Porlock Bay. Late September.  Interviewing the local historian and fisherman Derek Purvis about his observations of the changing coastal landscape of Porlock Weir.  All went well until Derek switched the engine off and we started to roll in the swell.  Alex and I were very keen to get the interview in the can before sea sickness overcame us!  We did it in time.  Derek was great.  I learnt more about the dynamics of this part of the Somerset coastline in half an hour with Derek than I had done trawling through the official reports and strategy documents.  And dynamic it certainly is.  To feel the current of water running back into the sea as the tide recedes from Porlock Breach is truly something to behold.

Time drills holes in stones
Friday, August 20th, 2010

Porlock Bay 1891 - Charles Napier Hemy

Porlock Bay 1891 - Charles Napier Hemy

Just completed the first interview for a film about coastal change in Somerset with Philip Ashford, a wonderful maritime historian. Crunching across the vast shingle bank at Porlock he took us back two hundred years and explained how the road and several cottages had been swept away in winter storms. As placid as the bay looked, I began to visualise the corrosive power of the sea.  Further on we came to the famous Porlock breach where an overnight storm had punched a vast hole through a twenty foot high shingle bank and flooded the marshland behind it.
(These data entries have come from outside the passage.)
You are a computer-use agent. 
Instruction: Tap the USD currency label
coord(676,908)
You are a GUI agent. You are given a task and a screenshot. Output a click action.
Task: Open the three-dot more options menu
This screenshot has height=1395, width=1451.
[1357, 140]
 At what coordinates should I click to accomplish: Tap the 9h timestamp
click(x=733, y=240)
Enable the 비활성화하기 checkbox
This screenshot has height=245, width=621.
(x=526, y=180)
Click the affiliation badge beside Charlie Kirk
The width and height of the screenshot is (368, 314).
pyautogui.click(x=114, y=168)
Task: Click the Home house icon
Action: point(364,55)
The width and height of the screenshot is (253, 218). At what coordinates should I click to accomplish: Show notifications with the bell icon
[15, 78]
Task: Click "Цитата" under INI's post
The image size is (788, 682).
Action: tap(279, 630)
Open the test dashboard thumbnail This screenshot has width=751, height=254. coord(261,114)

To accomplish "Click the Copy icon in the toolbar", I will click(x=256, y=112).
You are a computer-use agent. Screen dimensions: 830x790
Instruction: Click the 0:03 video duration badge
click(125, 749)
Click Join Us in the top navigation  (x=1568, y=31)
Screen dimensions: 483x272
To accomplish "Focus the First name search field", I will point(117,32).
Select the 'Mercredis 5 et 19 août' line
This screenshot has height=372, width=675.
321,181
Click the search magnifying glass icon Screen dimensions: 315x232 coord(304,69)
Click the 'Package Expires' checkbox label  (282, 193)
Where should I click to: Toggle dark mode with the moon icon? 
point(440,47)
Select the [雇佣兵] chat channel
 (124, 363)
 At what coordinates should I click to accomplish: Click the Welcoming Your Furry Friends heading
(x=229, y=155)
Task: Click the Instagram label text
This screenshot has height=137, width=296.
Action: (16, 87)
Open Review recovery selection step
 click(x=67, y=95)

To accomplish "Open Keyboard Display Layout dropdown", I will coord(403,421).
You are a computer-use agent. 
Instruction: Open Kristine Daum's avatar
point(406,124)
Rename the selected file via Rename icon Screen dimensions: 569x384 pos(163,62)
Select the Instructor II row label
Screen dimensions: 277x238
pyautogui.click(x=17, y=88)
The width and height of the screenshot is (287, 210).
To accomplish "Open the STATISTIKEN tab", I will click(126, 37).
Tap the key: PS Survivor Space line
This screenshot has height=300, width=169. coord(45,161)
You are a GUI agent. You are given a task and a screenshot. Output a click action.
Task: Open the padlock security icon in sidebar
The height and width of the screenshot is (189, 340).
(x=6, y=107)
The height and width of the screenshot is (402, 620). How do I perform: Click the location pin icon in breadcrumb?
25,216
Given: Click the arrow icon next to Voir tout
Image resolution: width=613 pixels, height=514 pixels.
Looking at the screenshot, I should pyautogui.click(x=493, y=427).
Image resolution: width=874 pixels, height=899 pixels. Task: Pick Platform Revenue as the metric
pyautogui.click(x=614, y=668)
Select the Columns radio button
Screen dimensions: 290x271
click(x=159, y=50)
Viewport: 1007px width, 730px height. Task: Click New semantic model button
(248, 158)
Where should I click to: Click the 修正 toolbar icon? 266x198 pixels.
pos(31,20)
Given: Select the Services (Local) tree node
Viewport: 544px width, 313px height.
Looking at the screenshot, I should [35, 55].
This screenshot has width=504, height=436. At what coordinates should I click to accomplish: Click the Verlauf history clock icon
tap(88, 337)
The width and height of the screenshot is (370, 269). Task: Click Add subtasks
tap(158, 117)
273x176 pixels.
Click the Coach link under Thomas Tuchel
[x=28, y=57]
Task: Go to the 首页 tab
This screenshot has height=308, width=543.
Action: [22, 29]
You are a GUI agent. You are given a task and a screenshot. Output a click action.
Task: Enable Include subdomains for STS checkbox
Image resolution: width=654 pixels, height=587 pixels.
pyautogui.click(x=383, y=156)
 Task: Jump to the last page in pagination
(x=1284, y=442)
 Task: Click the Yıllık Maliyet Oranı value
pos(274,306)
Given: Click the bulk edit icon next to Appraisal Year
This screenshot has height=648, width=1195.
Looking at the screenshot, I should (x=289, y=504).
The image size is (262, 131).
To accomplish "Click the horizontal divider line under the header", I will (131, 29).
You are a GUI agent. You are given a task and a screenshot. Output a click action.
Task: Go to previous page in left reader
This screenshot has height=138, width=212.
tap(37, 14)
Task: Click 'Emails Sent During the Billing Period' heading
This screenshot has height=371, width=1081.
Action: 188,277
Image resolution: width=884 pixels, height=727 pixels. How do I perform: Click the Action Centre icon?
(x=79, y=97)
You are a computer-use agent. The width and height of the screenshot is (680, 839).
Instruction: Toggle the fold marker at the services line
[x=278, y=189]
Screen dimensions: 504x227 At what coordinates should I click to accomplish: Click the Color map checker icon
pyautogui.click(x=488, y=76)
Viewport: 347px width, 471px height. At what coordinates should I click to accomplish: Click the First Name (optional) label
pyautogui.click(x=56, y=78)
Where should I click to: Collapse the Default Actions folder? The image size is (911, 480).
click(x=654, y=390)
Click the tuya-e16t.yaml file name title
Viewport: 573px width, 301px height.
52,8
Later that afternoon the cameraman Alex Butter and I interviewed one of the local fishermen.  Had he noticed any changes in his time as a fisherman?  ’Well I’ve been fishing out in Porlock Bay for forty years, but in the last ten years I’ve noticed the sea has become a lot more violent and unpredictable’.  You can line up all the climate change deniers that you like, but one person with local knowledge will skewer their complacency.